Prompt
Reproduce every one of the items below verbatim, changing nothing and adding nothing.

Records for processing
————
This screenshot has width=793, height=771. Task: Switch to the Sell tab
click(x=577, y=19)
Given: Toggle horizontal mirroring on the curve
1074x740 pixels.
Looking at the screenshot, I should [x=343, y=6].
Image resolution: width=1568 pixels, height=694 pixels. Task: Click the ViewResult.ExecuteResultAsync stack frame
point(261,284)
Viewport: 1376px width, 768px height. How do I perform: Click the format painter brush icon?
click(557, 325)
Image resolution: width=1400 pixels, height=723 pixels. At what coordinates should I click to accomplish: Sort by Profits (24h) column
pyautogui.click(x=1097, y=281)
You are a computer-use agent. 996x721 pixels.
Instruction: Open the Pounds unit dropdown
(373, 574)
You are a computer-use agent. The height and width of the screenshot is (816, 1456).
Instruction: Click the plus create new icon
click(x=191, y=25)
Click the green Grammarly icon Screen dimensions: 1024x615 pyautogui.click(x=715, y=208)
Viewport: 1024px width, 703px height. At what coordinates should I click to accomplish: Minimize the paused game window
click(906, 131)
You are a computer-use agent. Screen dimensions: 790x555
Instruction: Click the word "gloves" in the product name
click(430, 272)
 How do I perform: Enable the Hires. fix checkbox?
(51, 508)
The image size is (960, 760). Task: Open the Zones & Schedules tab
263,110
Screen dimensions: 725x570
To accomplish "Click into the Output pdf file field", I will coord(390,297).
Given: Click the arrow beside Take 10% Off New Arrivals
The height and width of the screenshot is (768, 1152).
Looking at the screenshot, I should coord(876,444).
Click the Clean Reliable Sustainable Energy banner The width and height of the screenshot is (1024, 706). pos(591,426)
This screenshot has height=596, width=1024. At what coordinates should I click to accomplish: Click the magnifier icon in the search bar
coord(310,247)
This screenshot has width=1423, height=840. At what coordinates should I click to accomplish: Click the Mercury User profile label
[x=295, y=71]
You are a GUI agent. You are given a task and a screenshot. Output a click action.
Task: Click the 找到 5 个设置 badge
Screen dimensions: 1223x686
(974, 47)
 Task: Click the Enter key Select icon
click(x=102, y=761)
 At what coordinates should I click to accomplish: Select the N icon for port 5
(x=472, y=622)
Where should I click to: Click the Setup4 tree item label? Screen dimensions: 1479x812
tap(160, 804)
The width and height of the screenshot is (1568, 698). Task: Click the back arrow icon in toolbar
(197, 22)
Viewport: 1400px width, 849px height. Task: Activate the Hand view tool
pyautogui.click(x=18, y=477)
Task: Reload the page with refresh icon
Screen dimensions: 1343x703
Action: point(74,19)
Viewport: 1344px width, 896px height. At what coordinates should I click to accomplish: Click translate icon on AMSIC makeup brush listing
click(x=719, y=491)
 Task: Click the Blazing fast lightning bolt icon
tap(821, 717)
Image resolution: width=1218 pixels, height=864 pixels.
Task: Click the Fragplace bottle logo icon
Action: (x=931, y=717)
————
Answer to the task
This screenshot has width=793, height=771. Task: Switch to the Sell tab
click(x=577, y=19)
Given: Toggle horizontal mirroring on the curve
1074x740 pixels.
Looking at the screenshot, I should [x=343, y=6].
Image resolution: width=1568 pixels, height=694 pixels. Task: Click the ViewResult.ExecuteResultAsync stack frame
point(261,284)
Viewport: 1376px width, 768px height. How do I perform: Click the format painter brush icon?
click(557, 325)
Image resolution: width=1400 pixels, height=723 pixels. At what coordinates should I click to accomplish: Sort by Profits (24h) column
pyautogui.click(x=1097, y=281)
You are a computer-use agent. 996x721 pixels.
Instruction: Open the Pounds unit dropdown
(373, 574)
You are a computer-use agent. The height and width of the screenshot is (816, 1456).
Instruction: Click the plus create new icon
click(x=191, y=25)
Click the green Grammarly icon Screen dimensions: 1024x615 pyautogui.click(x=715, y=208)
Viewport: 1024px width, 703px height. At what coordinates should I click to accomplish: Minimize the paused game window
click(906, 131)
You are a computer-use agent. Screen dimensions: 790x555
Instruction: Click the word "gloves" in the product name
click(430, 272)
 How do I perform: Enable the Hires. fix checkbox?
(51, 508)
The image size is (960, 760). Task: Open the Zones & Schedules tab
263,110
Screen dimensions: 725x570
To accomplish "Click into the Output pdf file field", I will coord(390,297).
Given: Click the arrow beside Take 10% Off New Arrivals
The height and width of the screenshot is (768, 1152).
Looking at the screenshot, I should coord(876,444).
Click the Clean Reliable Sustainable Energy banner The width and height of the screenshot is (1024, 706). pos(591,426)
This screenshot has height=596, width=1024. At what coordinates should I click to accomplish: Click the magnifier icon in the search bar
coord(310,247)
This screenshot has width=1423, height=840. At what coordinates should I click to accomplish: Click the Mercury User profile label
[x=295, y=71]
You are a GUI agent. You are given a task and a screenshot. Output a click action.
Task: Click the 找到 5 个设置 badge
Screen dimensions: 1223x686
(974, 47)
 Task: Click the Enter key Select icon
click(x=102, y=761)
 At what coordinates should I click to accomplish: Select the N icon for port 5
(x=472, y=622)
Where should I click to: Click the Setup4 tree item label? Screen dimensions: 1479x812
tap(160, 804)
The width and height of the screenshot is (1568, 698). Task: Click the back arrow icon in toolbar
(197, 22)
Viewport: 1400px width, 849px height. Task: Activate the Hand view tool
pyautogui.click(x=18, y=477)
Task: Reload the page with refresh icon
Screen dimensions: 1343x703
Action: point(74,19)
Viewport: 1344px width, 896px height. At what coordinates should I click to accomplish: Click translate icon on AMSIC makeup brush listing
click(x=719, y=491)
 Task: Click the Blazing fast lightning bolt icon
tap(821, 717)
Image resolution: width=1218 pixels, height=864 pixels.
Task: Click the Fragplace bottle logo icon
Action: (x=931, y=717)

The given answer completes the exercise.